Consignes de travail:
1. D'après l'extrait fourni, quelle langue unique parle-t-on sur l'île de Saint-Martin ?
2. Recopiez le passage de l'extrait fourni qui s'ouvre sur les mots contenant « Réunion du 16 » et se ferme sur « présentant plusieurs singularités. ».

Intervention de René Dosière

Réunion du 16 juillet 2014 à 10h00
Commission des lois constitutionnelles, de la législation et de l'administration générale de la république

Photo issue du site de l'Assemblée nationale ou de WikipediaRené Dosière, rapporteur :

Je tiens tout d'abord à saluer l'important travail accompli par M. Daniel Gibbes sur le territoire dont il est l'élu et qui constitue une collectivité française présentant plusieurs singularités.

En premier lieu, l'île de Saint-Martin se présente comme un territoire unique, avec une langue unique, l'anglais. Ce territoire se caractérise par la libre circulation des personnes et des biens et par une faible fiscalité, dans une zone où les mouvements migratoires sont intenses et où existent d'importants trafics de drogue. Sur ce territoire unique s'appliquent deux législations différentes, française d'un côté, néerlandaise de l'autre avec des particularités tenant à la très large autonomie de Sint-Maarten. Les immigrés arrivent principalement par la partie néerlandaise, dans laquelle les contrôles sont souples. Ils gagnent ensuite la partie française, où les prestations sociales et le système de santé sont plus attractifs ; à titre d'exemple, l'hôpital de Saint-Martin accorde, conformément à la pratique médicale française, la priorité aux soins avant de demander au malade le paiement de ces soins, alors que l'hôpital néerlandais vérifie d'abord la solvabilité des personnes.

Au plan économique, il existe de nombreuses distorsions de concurrence entre les deux parties de l'île, en raison des différences de normes applicables, qu'il s'agisse du droit interne – les niveaux de salaire minimum par exemple – ou du droit européen. Ces normes étant peu contraignantes du côté néerlandais, les prix et les services y sont beaucoup plus attractifs. Les deux parties de l'île se situent également dans des zones monétaires différentes : la zone euro pour Saint-Martin et la zone dollar pour Sint-Maarten. La quasi-totalité des sommes versées en euros côté français – salaires, prestations sociales – sont immédiatement converties en dollars et dépensées à Sint-Maarten ce qui, du fait du taux de change, permet de bénéficier de 30 % de pouvoir d'achat supplémentaires.

Extrait de données:
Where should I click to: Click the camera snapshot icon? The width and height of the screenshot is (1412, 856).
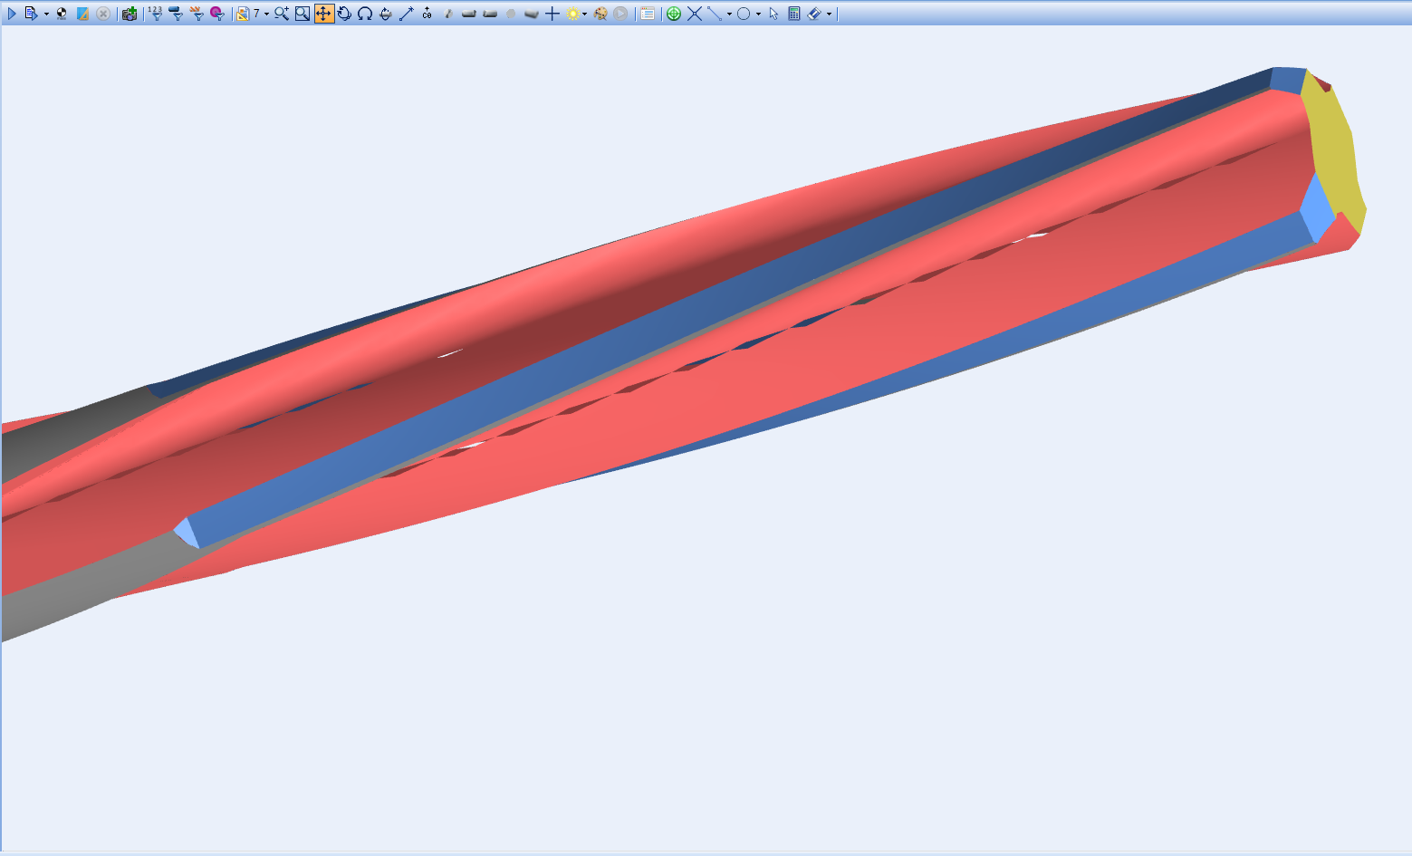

Réponses par consigne:
1. L'anglais.

2.
Réunion du 16 juillet 2014 à 10h00
Commission des lois constitutionnelles, de la législation et de l'administration générale de la république

Photo issue du site de l'Assemblée nationale ou de WikipediaRené Dosière, rapporteur :

Je tiens tout d'abord à saluer l'important travail accompli par M. Daniel Gibbes sur le territoire dont il est l'élu et qui constitue une collectivité française présentant plusieurs singularités.